Is ModernBERT already fine-tuned for IR tasks?
Hi there, I was wondering if ModernBERT has already been fine-tuned on IR tasks
Hello!
Yes, about a dozen times. See here a filter with Sentence Transformer models & ModernBERT architecture: https://huggingface.co/models?library=sentence-transformers&other=modernbert
I'm not sure which model is the best (it also depends on your use case), perhaps https://huggingface.co/NohTow/ModernBERT-base-DPR-fullneg-gte-0.0002 ?
But I suspect that none so far have reached the same performance as some of the models reported on MTEB. We'll have to wait a bit longer for that.
- Tom Aarsen
Thank you for the information and the links!
I was also curious about the base versions, “answerdotai/ModernBERT-base” and “answerdotai/ModernBERT-large”—have these models already been fine-tuned for IR tasks, such as using contrastive loss?
It will certainly be interesting to see the progress of ModernBert as folk get the opportunity to leverage the architectural benefits.

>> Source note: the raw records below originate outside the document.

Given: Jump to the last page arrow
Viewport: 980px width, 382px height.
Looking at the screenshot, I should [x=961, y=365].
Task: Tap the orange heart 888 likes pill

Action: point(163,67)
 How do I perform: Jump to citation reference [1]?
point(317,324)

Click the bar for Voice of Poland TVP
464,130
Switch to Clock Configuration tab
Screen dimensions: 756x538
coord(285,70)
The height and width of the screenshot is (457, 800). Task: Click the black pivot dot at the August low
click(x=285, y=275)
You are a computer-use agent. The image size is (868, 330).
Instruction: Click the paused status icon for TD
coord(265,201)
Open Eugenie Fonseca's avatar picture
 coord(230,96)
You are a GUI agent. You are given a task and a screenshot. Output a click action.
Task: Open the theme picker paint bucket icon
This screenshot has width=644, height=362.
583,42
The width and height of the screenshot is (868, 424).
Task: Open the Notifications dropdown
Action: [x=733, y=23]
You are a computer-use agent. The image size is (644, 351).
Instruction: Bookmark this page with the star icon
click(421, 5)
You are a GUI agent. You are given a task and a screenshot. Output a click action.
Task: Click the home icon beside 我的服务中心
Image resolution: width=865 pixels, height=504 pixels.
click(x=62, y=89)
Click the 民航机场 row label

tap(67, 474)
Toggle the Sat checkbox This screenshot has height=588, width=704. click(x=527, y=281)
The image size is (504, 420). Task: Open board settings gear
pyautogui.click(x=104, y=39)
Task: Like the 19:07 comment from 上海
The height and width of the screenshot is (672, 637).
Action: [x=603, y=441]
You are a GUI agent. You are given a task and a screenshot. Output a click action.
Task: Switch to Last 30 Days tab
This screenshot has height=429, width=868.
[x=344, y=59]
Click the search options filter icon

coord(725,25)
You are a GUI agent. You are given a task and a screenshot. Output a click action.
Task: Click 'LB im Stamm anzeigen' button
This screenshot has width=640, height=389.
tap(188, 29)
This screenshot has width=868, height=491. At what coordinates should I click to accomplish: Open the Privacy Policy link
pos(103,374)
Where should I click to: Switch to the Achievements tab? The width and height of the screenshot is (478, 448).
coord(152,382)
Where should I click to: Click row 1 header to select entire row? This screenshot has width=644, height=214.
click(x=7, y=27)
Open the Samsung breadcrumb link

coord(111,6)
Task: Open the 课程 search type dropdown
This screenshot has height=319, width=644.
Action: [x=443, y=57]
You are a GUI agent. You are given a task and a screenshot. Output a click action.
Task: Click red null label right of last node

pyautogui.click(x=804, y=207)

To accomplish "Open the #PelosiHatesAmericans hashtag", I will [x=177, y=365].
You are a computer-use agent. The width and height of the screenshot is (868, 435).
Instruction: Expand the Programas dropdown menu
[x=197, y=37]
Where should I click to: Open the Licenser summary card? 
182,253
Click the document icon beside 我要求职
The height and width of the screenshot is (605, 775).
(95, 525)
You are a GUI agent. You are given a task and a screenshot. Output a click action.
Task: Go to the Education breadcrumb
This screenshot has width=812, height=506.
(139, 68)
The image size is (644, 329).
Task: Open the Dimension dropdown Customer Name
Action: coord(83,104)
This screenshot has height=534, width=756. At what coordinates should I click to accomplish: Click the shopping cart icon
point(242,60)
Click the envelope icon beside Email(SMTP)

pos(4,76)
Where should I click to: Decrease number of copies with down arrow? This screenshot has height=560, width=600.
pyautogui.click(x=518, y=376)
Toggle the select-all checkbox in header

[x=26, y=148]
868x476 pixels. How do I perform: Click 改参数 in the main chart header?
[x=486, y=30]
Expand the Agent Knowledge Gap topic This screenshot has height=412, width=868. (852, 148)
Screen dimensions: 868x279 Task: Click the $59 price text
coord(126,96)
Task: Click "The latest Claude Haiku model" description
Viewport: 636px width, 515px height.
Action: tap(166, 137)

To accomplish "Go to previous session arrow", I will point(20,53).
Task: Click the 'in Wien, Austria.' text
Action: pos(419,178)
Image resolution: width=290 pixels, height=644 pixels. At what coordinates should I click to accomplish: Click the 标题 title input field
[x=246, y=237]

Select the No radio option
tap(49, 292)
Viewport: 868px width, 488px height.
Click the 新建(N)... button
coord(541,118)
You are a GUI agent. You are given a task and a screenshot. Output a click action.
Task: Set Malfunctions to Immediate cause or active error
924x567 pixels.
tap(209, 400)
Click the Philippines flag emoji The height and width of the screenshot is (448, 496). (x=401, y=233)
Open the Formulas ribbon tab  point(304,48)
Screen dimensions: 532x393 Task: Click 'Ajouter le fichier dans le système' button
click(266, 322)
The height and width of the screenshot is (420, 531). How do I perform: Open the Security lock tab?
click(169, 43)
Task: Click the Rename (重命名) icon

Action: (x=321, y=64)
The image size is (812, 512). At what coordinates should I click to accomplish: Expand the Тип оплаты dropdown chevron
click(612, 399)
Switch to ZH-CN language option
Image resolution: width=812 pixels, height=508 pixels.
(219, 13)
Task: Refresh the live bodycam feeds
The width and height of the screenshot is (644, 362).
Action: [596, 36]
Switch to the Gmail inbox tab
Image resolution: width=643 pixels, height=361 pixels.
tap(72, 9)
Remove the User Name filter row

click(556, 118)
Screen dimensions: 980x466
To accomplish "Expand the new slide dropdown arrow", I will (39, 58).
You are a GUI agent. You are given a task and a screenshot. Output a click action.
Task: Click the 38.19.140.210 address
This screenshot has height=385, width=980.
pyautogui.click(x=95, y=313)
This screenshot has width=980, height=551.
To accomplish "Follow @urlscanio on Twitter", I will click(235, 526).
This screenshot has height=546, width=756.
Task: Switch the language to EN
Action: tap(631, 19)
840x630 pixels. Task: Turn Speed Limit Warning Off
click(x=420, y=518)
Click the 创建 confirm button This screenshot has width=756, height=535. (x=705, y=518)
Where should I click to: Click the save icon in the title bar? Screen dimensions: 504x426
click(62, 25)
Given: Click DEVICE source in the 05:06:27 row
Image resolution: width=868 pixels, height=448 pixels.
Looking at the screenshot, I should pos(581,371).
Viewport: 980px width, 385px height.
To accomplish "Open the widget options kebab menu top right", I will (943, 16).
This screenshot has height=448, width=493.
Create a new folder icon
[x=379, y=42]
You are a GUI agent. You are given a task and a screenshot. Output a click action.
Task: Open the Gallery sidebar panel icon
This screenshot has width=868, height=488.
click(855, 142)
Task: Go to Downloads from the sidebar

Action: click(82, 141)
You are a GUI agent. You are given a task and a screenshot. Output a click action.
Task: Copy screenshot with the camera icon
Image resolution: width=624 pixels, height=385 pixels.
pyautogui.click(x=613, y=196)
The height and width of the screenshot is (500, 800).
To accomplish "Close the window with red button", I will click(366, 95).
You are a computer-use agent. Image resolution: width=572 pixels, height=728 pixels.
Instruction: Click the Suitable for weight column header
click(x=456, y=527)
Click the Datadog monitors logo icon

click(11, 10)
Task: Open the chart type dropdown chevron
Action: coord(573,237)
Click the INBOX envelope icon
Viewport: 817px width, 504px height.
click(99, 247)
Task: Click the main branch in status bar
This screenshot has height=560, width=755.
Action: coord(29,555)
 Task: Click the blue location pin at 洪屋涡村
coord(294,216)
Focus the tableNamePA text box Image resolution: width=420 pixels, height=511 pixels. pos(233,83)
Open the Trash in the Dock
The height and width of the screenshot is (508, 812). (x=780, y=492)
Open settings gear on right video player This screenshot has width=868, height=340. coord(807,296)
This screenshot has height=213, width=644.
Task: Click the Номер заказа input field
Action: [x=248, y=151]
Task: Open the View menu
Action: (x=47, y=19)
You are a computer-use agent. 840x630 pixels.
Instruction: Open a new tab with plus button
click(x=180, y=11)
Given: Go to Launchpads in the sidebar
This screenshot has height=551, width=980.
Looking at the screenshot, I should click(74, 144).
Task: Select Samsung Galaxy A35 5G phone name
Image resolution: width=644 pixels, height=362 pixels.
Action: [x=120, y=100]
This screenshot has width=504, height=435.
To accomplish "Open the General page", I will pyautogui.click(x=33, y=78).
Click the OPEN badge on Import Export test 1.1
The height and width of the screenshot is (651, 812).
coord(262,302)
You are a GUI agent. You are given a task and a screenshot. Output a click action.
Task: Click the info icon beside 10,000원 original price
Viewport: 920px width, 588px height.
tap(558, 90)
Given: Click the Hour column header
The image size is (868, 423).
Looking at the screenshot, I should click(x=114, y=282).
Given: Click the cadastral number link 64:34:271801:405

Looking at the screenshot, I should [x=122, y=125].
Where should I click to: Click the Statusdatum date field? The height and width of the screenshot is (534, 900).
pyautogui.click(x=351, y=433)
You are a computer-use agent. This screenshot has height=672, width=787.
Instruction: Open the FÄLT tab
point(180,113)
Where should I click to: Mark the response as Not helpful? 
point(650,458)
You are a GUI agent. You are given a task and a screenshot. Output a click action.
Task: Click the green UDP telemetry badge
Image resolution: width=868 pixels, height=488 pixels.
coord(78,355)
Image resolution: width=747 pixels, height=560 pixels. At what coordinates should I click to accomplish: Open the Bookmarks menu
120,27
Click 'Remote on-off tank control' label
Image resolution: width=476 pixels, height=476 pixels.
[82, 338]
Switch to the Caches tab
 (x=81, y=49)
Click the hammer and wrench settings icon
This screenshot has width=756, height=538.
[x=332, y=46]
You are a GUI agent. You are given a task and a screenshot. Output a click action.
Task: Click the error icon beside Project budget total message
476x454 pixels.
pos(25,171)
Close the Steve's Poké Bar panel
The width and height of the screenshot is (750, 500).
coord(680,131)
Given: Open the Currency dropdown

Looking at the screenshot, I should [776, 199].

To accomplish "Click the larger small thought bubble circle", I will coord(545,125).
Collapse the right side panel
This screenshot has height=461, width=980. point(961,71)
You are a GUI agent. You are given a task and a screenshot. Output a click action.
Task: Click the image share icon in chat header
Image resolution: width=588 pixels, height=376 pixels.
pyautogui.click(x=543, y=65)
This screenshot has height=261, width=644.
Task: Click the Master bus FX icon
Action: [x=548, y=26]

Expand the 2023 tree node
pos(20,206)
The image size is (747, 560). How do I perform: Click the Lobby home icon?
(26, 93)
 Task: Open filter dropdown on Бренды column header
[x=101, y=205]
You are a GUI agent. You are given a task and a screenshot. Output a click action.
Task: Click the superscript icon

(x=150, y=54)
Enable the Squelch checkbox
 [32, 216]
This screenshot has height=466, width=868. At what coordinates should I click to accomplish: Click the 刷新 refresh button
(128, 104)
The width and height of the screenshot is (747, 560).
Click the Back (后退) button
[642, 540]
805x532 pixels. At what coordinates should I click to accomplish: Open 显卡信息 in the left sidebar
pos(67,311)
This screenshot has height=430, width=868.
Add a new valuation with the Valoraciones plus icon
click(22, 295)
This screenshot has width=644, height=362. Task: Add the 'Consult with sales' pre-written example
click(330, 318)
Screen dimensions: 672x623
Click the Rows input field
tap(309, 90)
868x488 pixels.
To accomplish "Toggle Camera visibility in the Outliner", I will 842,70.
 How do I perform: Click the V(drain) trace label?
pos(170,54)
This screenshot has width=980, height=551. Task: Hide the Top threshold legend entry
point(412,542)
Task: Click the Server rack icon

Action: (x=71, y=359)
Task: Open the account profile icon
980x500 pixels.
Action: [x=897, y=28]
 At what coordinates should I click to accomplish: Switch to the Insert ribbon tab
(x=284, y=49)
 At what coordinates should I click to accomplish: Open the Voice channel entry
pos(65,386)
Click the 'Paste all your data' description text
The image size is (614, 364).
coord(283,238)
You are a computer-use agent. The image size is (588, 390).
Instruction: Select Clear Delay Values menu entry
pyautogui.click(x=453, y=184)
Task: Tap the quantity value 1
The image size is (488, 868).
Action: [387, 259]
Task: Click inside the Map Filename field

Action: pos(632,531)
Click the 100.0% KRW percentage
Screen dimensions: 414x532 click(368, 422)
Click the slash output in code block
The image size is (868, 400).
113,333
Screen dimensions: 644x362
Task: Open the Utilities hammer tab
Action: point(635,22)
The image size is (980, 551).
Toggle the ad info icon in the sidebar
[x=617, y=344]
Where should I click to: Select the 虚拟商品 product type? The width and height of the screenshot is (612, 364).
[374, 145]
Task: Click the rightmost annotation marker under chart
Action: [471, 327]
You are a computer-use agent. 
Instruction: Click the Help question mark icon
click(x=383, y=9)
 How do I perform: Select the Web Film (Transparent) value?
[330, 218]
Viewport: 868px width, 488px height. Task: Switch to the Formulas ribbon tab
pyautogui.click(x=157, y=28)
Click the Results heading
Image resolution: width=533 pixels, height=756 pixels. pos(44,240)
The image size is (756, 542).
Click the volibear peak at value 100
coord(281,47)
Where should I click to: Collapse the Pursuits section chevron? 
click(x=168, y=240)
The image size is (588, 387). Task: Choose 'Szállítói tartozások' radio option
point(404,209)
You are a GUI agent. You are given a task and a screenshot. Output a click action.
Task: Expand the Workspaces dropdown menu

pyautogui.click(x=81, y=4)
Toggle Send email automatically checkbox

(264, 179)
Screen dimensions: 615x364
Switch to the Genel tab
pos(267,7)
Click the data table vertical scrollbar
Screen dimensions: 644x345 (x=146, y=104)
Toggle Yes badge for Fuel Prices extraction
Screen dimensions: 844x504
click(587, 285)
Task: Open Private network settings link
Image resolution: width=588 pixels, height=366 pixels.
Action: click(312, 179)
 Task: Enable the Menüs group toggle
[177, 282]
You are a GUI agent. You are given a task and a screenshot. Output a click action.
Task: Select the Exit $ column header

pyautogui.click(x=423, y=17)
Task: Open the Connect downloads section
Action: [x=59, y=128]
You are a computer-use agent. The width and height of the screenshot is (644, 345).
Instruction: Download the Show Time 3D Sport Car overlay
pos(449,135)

Just how much of a difference they will make at scale and what opportunities they open up for downstream tasks is yet to be understood.
Hello,
As discussed here, we decided not to chase the MTEB leaderboard (which is a dedicated project in itself) and let the community apply their recipes on ModernBERT to get competitive models. That is why we did not release the models we trained for the paper experiments.
As expected, we are starting to see competitive models being built on top of ModernBERT, such as modernbert-embed-base of
@zpn
!
It has been added to MTEB leaderboard and is ranked 56 across all models size, and 7 for model < 250M parameters (it is 149M). This is amazing work done in such a short time window, so I we can only suppose more is yet to come!